Kia Burwell and Briana Miller

She won the March season opener at Triple Nines in Elkridge, MD. She won the second stop on the 2022 J.Pechauer Northeast Women’s Tour (JPNEWT) in Norristown, PA. The third stop in Sterling, VA had to be cancelled. Brianna Miller did not compete in Stop #4 and tour director Linda Shea won it to move ahead of her in the tour’s point standings by a slim 25 points. Miller regained her point standings lead this past weekend (Saturday, June 11) with her third victory on the tour, now having won all three of the tour’s events in which she has competed. Shea slipped down to third in the standings, finishing in 4th place this past weekend with a loss to Kia Burwell, who finished as runner-up to Miller and stepped into 2nd place in the standings. With competing events in the area paying homage to a pair of recently deceased members of the mid-Atlantic pool community, Stop #5 on the JPNEWT drew only 10 entrants to Triple Nines in Elkridge, MD.

Miller and Burwell met twice in this event; once in a winners’ side semifinal and again, in the finals. Miller, after being awarded an opening round bye, had defeated Kelly Wyatt 7-5 to draw Burwell, who’d gotten by Kathy Friend 7-5. In the meantime, Ellie Kaufman had defeated Kim Martin 7-2 to draw tour director Linda Shea in the other winners’ side semifinal.

**Using the information**:
A. In the pool tour article, how many entrants did Stop #5 draw?
B. Repeat the pool tour article word for word, from "Miller and Burwell" to "winners’ side semifinal.".
C. Keep writing the pool tour article, picking up after its last sentence.

**Records provided**:

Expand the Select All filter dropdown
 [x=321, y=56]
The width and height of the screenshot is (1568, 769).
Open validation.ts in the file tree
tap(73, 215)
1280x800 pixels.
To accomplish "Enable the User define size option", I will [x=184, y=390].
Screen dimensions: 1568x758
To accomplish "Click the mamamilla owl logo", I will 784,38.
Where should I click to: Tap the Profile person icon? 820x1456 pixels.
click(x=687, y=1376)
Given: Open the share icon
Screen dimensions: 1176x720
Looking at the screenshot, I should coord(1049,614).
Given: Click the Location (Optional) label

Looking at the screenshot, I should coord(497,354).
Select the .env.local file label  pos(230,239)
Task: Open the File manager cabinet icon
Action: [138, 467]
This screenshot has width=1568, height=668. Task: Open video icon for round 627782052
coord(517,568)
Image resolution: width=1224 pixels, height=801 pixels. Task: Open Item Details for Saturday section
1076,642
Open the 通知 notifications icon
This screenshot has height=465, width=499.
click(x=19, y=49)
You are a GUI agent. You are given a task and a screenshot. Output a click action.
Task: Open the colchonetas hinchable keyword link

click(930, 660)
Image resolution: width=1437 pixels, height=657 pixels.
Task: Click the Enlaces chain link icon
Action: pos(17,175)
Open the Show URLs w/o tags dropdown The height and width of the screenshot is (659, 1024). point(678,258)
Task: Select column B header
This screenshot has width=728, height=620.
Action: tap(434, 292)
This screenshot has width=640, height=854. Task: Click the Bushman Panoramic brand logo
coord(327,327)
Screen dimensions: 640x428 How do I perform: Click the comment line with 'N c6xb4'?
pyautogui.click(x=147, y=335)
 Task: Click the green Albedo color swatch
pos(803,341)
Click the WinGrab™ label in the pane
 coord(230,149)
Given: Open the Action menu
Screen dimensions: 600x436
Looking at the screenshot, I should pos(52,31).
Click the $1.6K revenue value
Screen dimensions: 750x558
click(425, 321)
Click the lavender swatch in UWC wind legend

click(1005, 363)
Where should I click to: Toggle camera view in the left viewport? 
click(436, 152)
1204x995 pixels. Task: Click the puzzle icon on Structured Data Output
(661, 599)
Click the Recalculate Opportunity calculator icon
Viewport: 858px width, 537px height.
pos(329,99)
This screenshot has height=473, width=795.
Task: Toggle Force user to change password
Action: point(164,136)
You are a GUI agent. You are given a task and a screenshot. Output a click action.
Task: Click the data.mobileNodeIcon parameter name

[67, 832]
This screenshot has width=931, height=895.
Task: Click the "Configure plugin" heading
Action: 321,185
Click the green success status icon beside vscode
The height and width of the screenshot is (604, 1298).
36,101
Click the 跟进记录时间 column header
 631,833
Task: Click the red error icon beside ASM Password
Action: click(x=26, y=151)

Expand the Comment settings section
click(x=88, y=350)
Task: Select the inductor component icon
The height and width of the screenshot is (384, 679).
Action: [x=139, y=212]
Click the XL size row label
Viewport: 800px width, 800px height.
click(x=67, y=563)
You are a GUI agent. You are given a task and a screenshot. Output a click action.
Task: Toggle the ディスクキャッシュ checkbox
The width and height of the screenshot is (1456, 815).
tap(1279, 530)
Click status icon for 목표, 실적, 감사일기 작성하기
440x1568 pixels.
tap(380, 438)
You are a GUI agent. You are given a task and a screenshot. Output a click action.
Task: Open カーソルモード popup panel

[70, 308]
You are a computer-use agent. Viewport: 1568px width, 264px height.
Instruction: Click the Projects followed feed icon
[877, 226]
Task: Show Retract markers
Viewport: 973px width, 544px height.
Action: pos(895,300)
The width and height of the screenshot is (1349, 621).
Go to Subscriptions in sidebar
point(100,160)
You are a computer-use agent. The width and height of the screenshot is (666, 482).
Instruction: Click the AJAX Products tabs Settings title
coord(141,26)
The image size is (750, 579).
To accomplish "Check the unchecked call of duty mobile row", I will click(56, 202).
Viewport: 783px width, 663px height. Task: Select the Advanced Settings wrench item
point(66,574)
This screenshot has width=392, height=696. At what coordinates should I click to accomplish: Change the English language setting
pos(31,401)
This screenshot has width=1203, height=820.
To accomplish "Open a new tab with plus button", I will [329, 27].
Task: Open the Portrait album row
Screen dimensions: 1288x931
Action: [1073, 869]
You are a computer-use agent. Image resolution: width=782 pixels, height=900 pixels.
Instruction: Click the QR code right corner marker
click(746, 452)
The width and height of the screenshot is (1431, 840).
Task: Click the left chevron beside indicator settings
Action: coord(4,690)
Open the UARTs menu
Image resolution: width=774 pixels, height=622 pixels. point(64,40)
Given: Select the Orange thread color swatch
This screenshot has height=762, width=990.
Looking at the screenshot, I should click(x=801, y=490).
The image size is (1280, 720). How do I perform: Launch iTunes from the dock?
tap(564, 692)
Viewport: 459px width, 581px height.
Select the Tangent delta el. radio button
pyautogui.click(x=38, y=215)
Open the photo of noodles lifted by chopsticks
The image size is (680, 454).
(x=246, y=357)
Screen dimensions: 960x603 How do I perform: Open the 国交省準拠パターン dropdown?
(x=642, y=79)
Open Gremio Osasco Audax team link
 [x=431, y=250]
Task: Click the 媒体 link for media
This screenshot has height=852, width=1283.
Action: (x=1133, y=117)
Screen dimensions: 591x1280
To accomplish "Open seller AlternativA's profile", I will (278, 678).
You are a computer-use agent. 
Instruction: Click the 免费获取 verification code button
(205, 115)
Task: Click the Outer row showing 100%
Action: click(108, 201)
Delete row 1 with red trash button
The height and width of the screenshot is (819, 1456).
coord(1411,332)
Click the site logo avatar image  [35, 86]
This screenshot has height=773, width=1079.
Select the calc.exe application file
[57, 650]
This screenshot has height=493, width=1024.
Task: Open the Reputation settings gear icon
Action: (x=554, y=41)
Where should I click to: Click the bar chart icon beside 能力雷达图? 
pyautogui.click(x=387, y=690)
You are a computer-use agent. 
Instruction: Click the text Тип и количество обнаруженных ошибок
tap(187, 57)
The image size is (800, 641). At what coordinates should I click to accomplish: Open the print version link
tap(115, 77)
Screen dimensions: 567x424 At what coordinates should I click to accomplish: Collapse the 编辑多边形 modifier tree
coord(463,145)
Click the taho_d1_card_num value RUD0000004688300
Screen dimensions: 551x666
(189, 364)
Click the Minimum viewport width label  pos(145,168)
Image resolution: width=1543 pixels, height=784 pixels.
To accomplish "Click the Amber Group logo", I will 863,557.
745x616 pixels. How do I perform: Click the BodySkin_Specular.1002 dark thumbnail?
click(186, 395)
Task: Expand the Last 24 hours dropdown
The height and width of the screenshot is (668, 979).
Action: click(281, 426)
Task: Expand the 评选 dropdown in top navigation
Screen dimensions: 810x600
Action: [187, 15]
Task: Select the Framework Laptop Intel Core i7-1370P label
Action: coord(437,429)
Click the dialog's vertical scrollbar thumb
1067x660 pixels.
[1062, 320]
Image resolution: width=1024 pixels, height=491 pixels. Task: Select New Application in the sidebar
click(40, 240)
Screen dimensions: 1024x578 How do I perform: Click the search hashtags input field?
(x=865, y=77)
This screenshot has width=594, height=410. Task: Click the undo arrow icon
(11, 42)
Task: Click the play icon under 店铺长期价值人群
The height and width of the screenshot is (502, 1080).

**Answers to this exercise**:
A. 10 entrants

B.
Miller and Burwell met twice in this event; once in a winners’ side semifinal and again, in the finals. Miller, after being awarded an opening round bye, had defeated Kelly Wyatt 7-5 to draw Burwell, who’d gotten by Kathy Friend 7-5. In the meantime, Ellie Kaufman had defeated Kim Martin 7-2 to draw tour director Linda Shea in the other winners’ side semifinal.

C.
Miller sent Burwell to the loss side 7-2, while Kaufman was doing likewise to Shea 7-4. Miller snagged the hot seat with a 7-2 victory over Kaufman.

On the loss side, Burwell picked up Shelah Joner, who’d lost her opening round match to Kelly Wyatt, downed Melissa Mason 7-2 and survived a double hill match against Kim Martin. Shea drew Friend, who’d defeated Judy Wilson 7-3 to reach her.

Burwell and Shea, winner and runner-up on the previous tour stop, advanced to the quarterfinals, defeating Joner and Friend, respectively, both 7-3. Burwell then dropped Shea into 4th place 7-5 and earned her rematch against Miller with a 7-3 victory over Kaufman in the semifinals.

By the look of things at the present time, the final match of the JPNEWT’s Stop #5 could be a harbinger of things to come. Their meetup in the finals moved them into 1st and 2nd place in the tour standings and seems likely to be repeated in the months ahead. Miller claimed the event title this time out, downing Burwell in the finals 7-5.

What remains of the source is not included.